Sunday, December 16, 2012

Waiting for a Wedding in Mochudi

Today Scott and I ventured about an hour's drive outside of Gaborone to Mochudi (home village of Mma Ramotswe of the No. 1 Ladies' Detective Agency series!) for our first Botswana wedding. That is, we attempted to go to the wedding - details below!

We were invited by Moses, a motor pool driver who I've driven with a few times and have become friendly with - he sings in his church choir and will sometimes serenade his passengers with a church hymn or two on the way to various meetings and events throughout the course of the day. Today was the second of two ceremonies held to celebrate Moses's wedding. The first ceremony yesterday consisted of a church ceremony and formal reception in Gaborone, and the Mochudi celebration was meant to be a more down home style event with a freshly slaughtered goat (slaughtered by Moses, might I add) as the central menu item.

The village and wedding set-up were mostly as I imagined they would be. Mochudi itself is very small, dusty and quiet, and the primary Sunday afternoon activity for most folks as far as I could tell was sitting in the shade and gossiping about anyone who might happen to pass by. As you can imagine, two sunglasses-wearing Americans in an SUV with diplomatic plates caused quite a stir! When we walked up to the wedding crowd I was reminded of all those awkward moments in China when I walked into a store or other enclosed space and knew that everyone there was talking about me. Except this time, I couldn't understand what they were saying (although I could take a pretty good guess if I had to, because isn't it the same everywhere? who are they?! they're so tall! why are they here?! they're so tall! where are they from? they're so TALL!).

Cheerfully waiting for the wedding to begin.
Anyway, once people recovered from the initial shock of seeing us walk into the courtyard outside Moses's house where the wedding tents, tables and chairs, and DJ were being set up, we settled in to wait for the wedding to begin.

Here was once again highlighted a key difference between African and American culture - our very, very different attitudes about time. I knew I should have been suspicious when I asked Moses what time the wedding would start, and he said I should be there "around 12:30." But, being the punctual Americans that we are, we showed up at a respectable 12:45. This was something we had discussed ahead of time - we didn't want to get there right at 12:30 because obviously it wouldn't start right on time. So we compromised, adapted ourselves to African time, and got there 15 minutes late.
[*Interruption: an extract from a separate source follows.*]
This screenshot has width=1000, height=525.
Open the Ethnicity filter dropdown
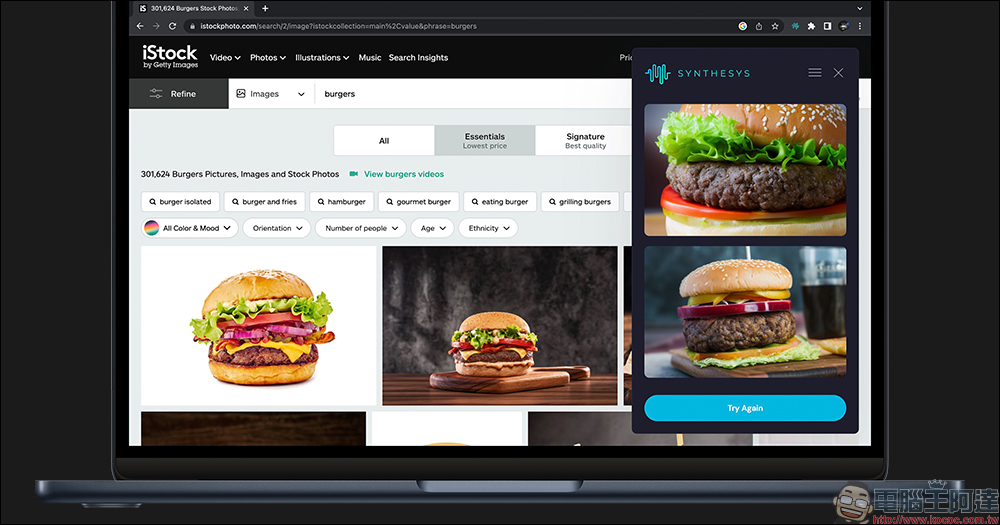tap(488, 228)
It took a major effort to arrive somewhere purposefully late, but we did it!

We soon found that our efforts to be late were in vain. Fifteen minutes would be far from sufficient. We were dealing with a whole new level of lateness!

As we arrived, the banquet area was still being set up. Women were slicing vegetables outside. We took our seats, looked around, and realized we were the only people sitting under the tent. Everyone else was seated outside under the trees, exchanging a few last comments about Scott and me. A few minutes later, Moses sauntered out in work clothes and thanked us for coming, and apologized that things were running "a little late." No problem, we said! We'll just sit here and wait!
The DJ spinning to an empty wedding tent.

Over the next hour, we sat at a table while various people came up to us to say hello. We met Moses's sister, his cousin, and his uncle. We stared at the DJ for a while as he mixed African wedding classics. We also met a nice young man who grilled us about how he could get a job at the Embassy and attempted to get our cell phone numbers so he could call us about said job. He also asked us if we had any cigarettes, and when we said no, inquired politely if we could give him two pula (25 cents) so he could go and buy some cigarettes. A nice lady brought us some fruit juice a little later, because we must've been starting to look a little desperate.

Finally, around 2:00, Moses and his friends came out of the house dressed in wedding attire. YES, we thought, FINALLY. But, alas, Moses told us they were going to drive somewhere to take wedding photos, and that it would take "about 45 minutes."

This time around, we knew better! We decided to cut our losses and head back to Gaborone (our dramatic exit, of course, caused much scandalized talking from the crowd under the shade trees! Where are they going?! Don't they know the wedding hasn't started yet?! They're so tall!!). Sadly, we did not get to see the actual wedding and for all I know it was early evening before the ceremony finally started!

To console ourselves, we got some KFC to eat in the car on the way home. I then spent the rest of the afternoon on the couch watching The Tudors DVD's.

And that was our first Botswana wedding!